Kevin entendeu meu recado, sabia que era para mantê-la ocupada, para que não escutasse minha conversa.

Tranquei a porta ao entrar e tentei ligar para Yang Zhou. Por sorte, apesar do fuso de oito horas, ele ainda não estava em compromissos.

"Isso é só uma sugestão... veja se pode ajudar." Sempre sinto uma distância ao falar com Yang Zhou, talvez pelos cinco anos de diferença.

Ele, gentil, respondeu: "Esse favor eu faço para minha adorável namorada, mas o resto é só negócios."

"Entendi."

"E, sobre esses amigos, melhor não manter contato."

"Ha-ha, ok."

Ao sair, vi Kevin entretido, entendendo perfeitamente minha intenção.

"O que a irmã disse?"

"Yang está viajando, não sabe quando volta. Disse para ir amanhã às nove procurar o assistente dele na empresa, conversar devagar." Fiz questão de enfatizar "devagar". "Yang foi muito receptivo, quer que sua empresa participe, mas..." Olhei para Yi, lembrando do que minha mãe dizia sobre rostos angulosos serem pessoas difíceis, quase ri. "Mas minha relação com Yang não é tão próxima, só posso ajudar até aqui. Se der certo ou não, não venha mais me procurar."

"Obrigada, Lu! Mas se você pedir ao vice-diretor Meng, não seria mais fácil?"

"Vale tão pouco assim?" Kevin murmurou, baixo.

Depois do pedido de Yi, não pude mais conter minha irritação. De fato, os desejos humanos não têm limites.

"Yi, já estou me expondo por você, isso é suficiente. Depois de formada, nunca veio falar comigo, e agora, só para pedir isso, não sente vergonha? Acha que trazer presentes me compra?"

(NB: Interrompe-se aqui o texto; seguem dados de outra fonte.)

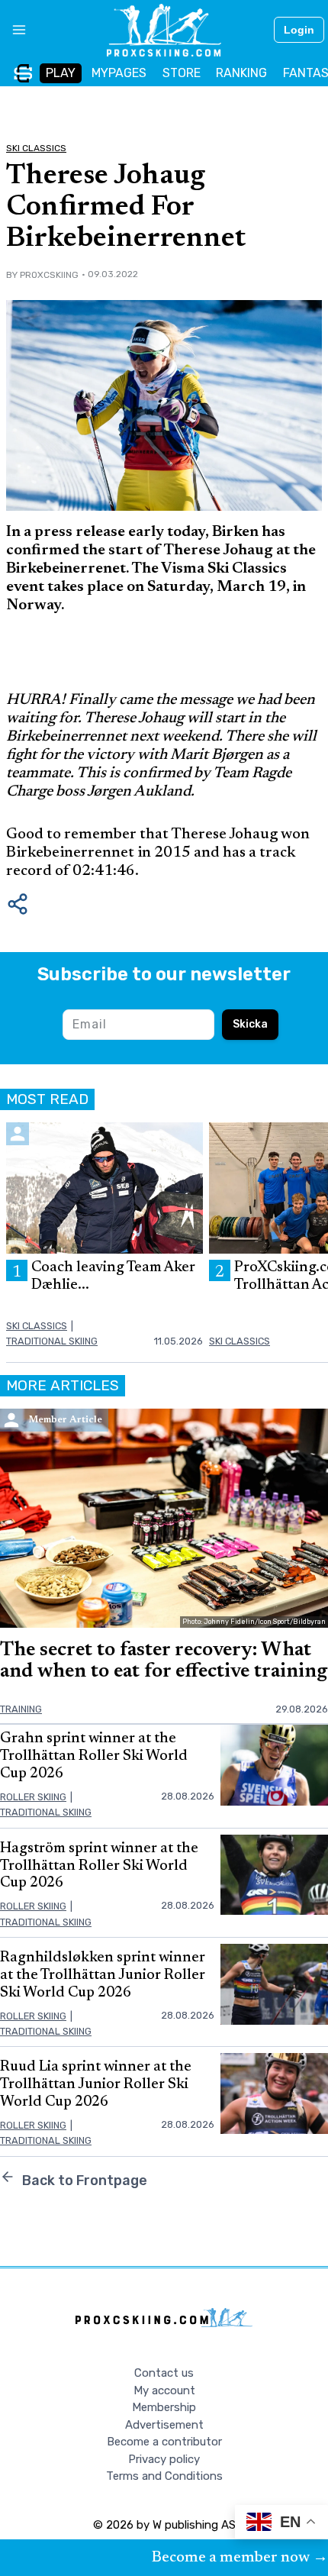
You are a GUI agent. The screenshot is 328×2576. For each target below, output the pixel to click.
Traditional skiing (52, 1341)
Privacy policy (164, 2459)
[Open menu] (13, 29)
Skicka (250, 1024)
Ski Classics (36, 148)
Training (21, 1709)
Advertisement (164, 2425)
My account (164, 2390)
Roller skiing (33, 1797)
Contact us (164, 2373)
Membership (164, 2407)
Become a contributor (164, 2441)
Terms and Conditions (164, 2476)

Kevin disse: "Acho que uma caixa de Coca-Cola teria sido melhor que uma de Evian."

Olhei para Kevin: "Quanto custa esse vinho?"

"Ah... não é caro... uns cinco mil..."

"Ouviu? Só aqui já bebeu mil reais! Estamos quites!"

"Você... você... Lu Lingxi! Não dá para te entender!" Yi, irritada, bateu o pé.

Decidi acabar de vez com esse vínculo: "Pegue sua Evian e vá embora! Se não sair agora, nem vai ver o assistente do Yang amanhã! Adeus!"

"Você... você..." Mas Yi, sem saber o que fazer, forçou um sorriso: "Então, vou deixar você ocupar-se... nos falamos depois! Pode usar a água para cozinhar."

Saiu correndo pela porta.

Fiquei olhando, irritada, para Kevin, que continuava comendo.

"Comer, comer, só sabe comer! Arrume-se, vamos embora!"

Kevin arregalou os olhos como uvas, largou os talheres, animado: "Mudou de ideia? Vou buscar as ferramentas!"

"Que ferramentas! Vou pegar a marmita para levar comida para Cai!"

Quando voltei com a marmita, Kevin ainda estava comendo...

Não aguentei e joguei a marmita para ele arrumar.

"Irmã, não vai ligar para Cai?"

Pelo retrovisor, lancei um olhar irritado, ainda não tinha me acalmado: "Ligar pra quê?"

"E se Cai não estiver em casa?"

"Tenho a chave!"

Ignorei-o. Na verdade, Cai já dizia há tempos que queria comer minha comida, mas não era como na época da faculdade, quando eu tinha tempo de sobra para cozinhar na casa dela. E, sendo tão preguiçosa, normalmente não ia até lá de ônibus só para isso.

Pensando nisso, fiquei triste. Quando terminei meu relacionamento, não queria voltar ao dormitório, nem frequentar aulas. Por uns seis meses, fiquei na casa de Cai, comprando comida, limpando, cozinhando, obrigando-a a provar novos pratos, dormindo... Se consegui me formar, foi graças ao apoio do meu orientador. E se estou viva até hoje... é graças à Cai, Xiaoxiao, Sisi e às ligações diárias da minha mãe.

Hoje, Cai provavelmente não está em casa, pois saiu para um encontro com o namorado. Por isso, só mandei mensagem, sem ligar.

Para garantir, bati algumas vezes na porta, mas ninguém respondeu. Então peguei a chave e entrei.

Ao abrir a porta, Kevin me puxou com força. Quando ia reclamar, ele ergueu o dedo indicador: "Shh!"

Apontou para cima, com um sorriso malicioso. Prestei atenção e realmente ouvi barulho no andar de cima: risadas de Cai, e, ao fundo, a voz de um homem.